PASSAGE DU TEXTE:
Pour un développement de liens durables

Face à une crise environnementale que le secrétaire général de l’Organisation des Nations unies défini comme étant  » la menace existentielle de notre temps  », quelle place faisons-nous à l’expérience et à l’intelligence des personnes qui vivent la pauvreté?

Les militant.e.s d’ATD Quart Monde du Québec se sont rassemblés à deux reprises par téléphone pour réfléchir au thème de cette édition 2020 de la Journée mondiale du refus de la misère : agir ensemble pour gagner la justice sociale et environnementale pour tous.

Déconfiner la pensée

Les réunions téléphoniques, initiées lors du premier confinement au printemps dernier, ont repris de plus belle cet automne.

TÂCHES À RÉALISER:
1. Extrayez du texte sur la Journée mondiale du refus de la misère le passage allant de « Les militant.e.s d’ATD » jusqu'à « belle cet automne. », sans y apporter la moindre modification.
2. Prolongez le texte sur la Journée mondiale du refus de la misère à partir de sa dernière phrase.
Le matériel ci-après est sans rapport avec le texte sur la Journée mondiale du refus de la misère.

CONTENU DES DONNÉES:

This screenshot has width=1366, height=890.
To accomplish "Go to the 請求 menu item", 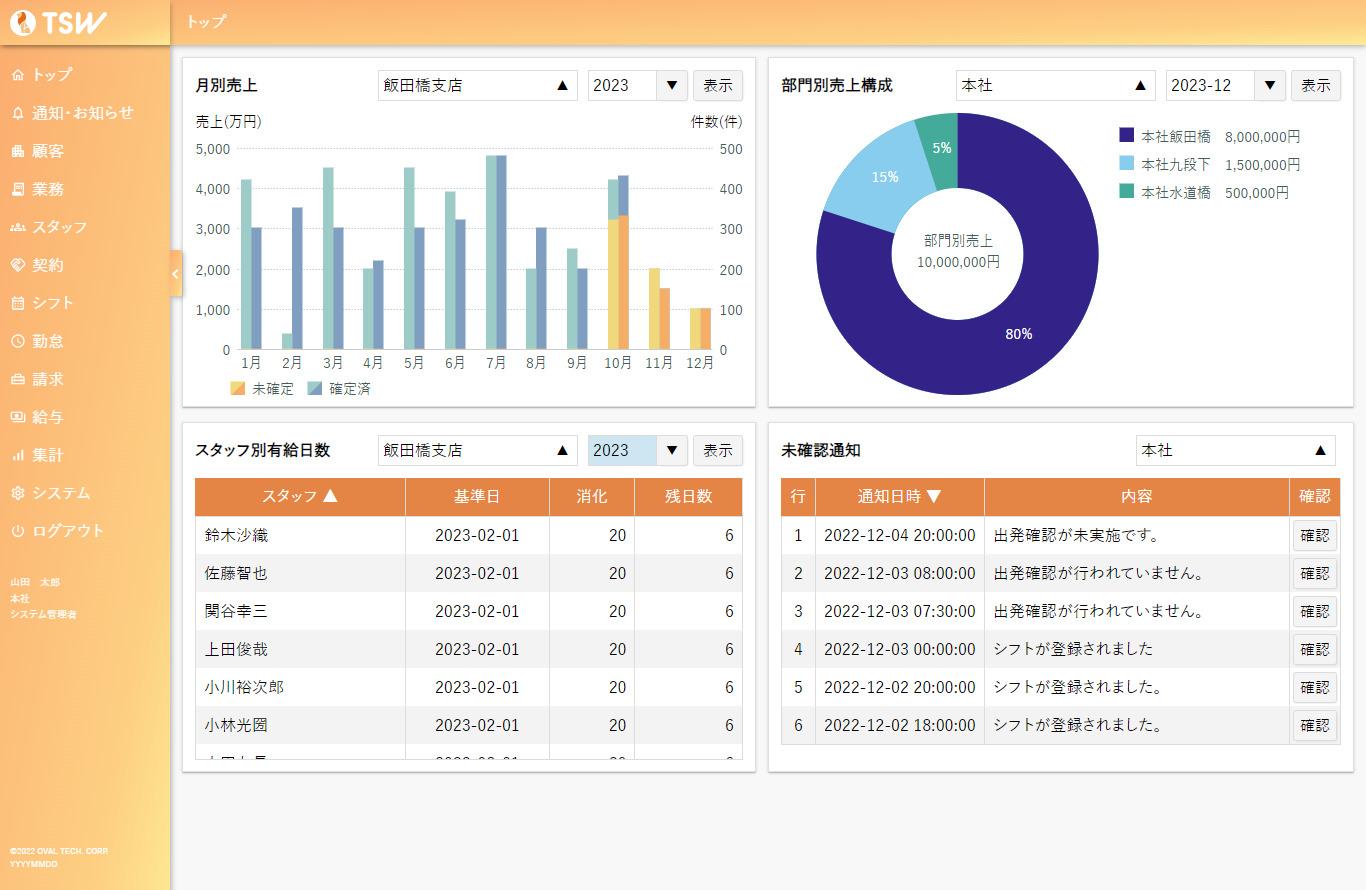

RÉPONSES AUX EXERCICES:
1.
Les militant.e.s d’ATD Quart Monde du Québec se sont rassemblés à deux reprises par téléphone pour réfléchir au thème de cette édition 2020 de la Journée mondiale du refus de la misère : agir ensemble pour gagner la justice sociale et environnementale pour tous.

Déconfiner la pensée

Les réunions téléphoniques, initiées lors du premier confinement au printemps dernier, ont repris de plus belle cet automne.

2.
Hugues Mailloux nous rappelle l’importance d’être en lien. « Certaines personnes n’ont pas la chance d’être en contact avec le monde extérieur. Elles sont coupées du monde, et ça me blesse. »

Si briser l’isolement figure parmi les objectifs, ces réunions cherchent également à recueillir la pensée des personnes en situation de pauvreté sur des enjeux de société qui nous concernent toutes et tous. Salah Farhat nous dit : « Partager notre avis avec d’autres personnes, ça ouvre l’esprit. Ça nous sort du confinement. »

Exploitation des ressources

La première partie de notre réunion s’appuyait sur un extrait de texte rédigé par ATD Quart Monde.

Nos sociétés traitent la nature de la même façon qu’elles traitent leurs membres les plus pauvres. Ces derniers·ères sont exploité·e·s depuis des générations. Leur force de travail est mise aux poubelles quand elle n’est plus nécessaire, sans compter le fait qu’elles sont souvent considérées comme complètement inutiles et négligeables par nos sociétés.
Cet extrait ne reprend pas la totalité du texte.